あなたが「つけ麺」最初に食べたのは何年前? 回答に見る東西の受容「時間差」
関西では食べ始められたのはやっぱり最近?
後述するウェブサイト「つけ麺文化研究所」によれば、山岸さんがつけ麺の提供を始めたのは1955年。
その後1970年代に、「元祖中華つけ麺大王」による全国展開やハウス食品による商品化などが行われたが、この流れは一時停滞する。1980~90年代に、大勝軒の系譜を引く店などを中心に広がりを見せ、2000年ごろから「ブーム」が巻き起こった。そしてここ10年ほどで、一般的に食べられる「国民食」の地位を獲得したといえる。
こうした歴史を踏まえると、「もっと前から」「20年以内」とした人はブーム前、あるいはブーム勃興期から親しんでいたつけ麺界の「アーリーアダプター」、「10年以内」より後は平均的な受容者といっていいだろう。
これを踏まえて、地域別の傾向を見ていこう。
つけ麺ブームの震源地となったのは東京と埼玉だ。
大勝軒の本店が池袋だったことからすれば当然といえるが、行列のできる店として有名な「青葉」(中野)、「頑者」(川越)、「六厘舎」(大崎→東京駅に移転)、「やすべえ」(高田馬場)なども東京または埼玉で開業した。
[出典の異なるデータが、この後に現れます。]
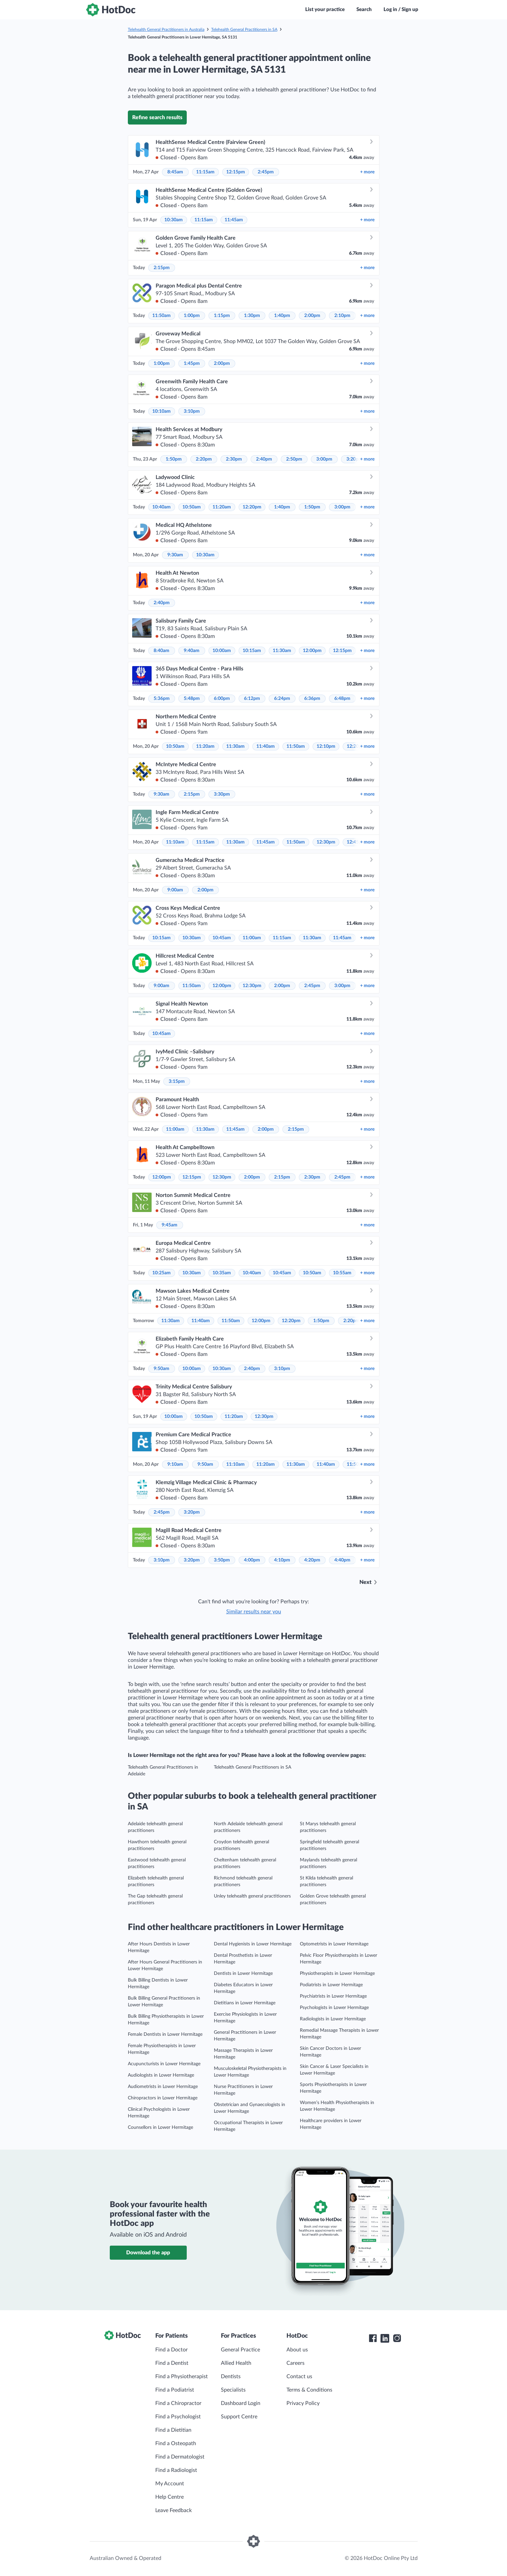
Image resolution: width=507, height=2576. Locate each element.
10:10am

両都県における「(20年より)もっと前から」の得票率は26.0%と、全国平均を上回る。「20年以内」に投票した人も22.1%いた。一方、「食べたことはない」の得票率は10.7%だった。
関西地方はどうだったかというと、「(20年より)もっと前から」の得票率は14.9%にすぎない。そして「食べたことはない」が25.4%の得票を集めた。近畿にも愛好者はもちろんいるだろうが、つけ麺に対するボルテージは東京・埼玉よりも低そうだ。
下の図表は、福井-岐阜-三重以東の「東日本」と、京都-滋賀-奈良-和歌山以西の「西日本」の得票率を比較したもの。1ケタしか投票のなかった県が多くあり、細かな傾向は出せなかったが、つけ麺が日本の隅々に浸透しているとはまだ言い難い。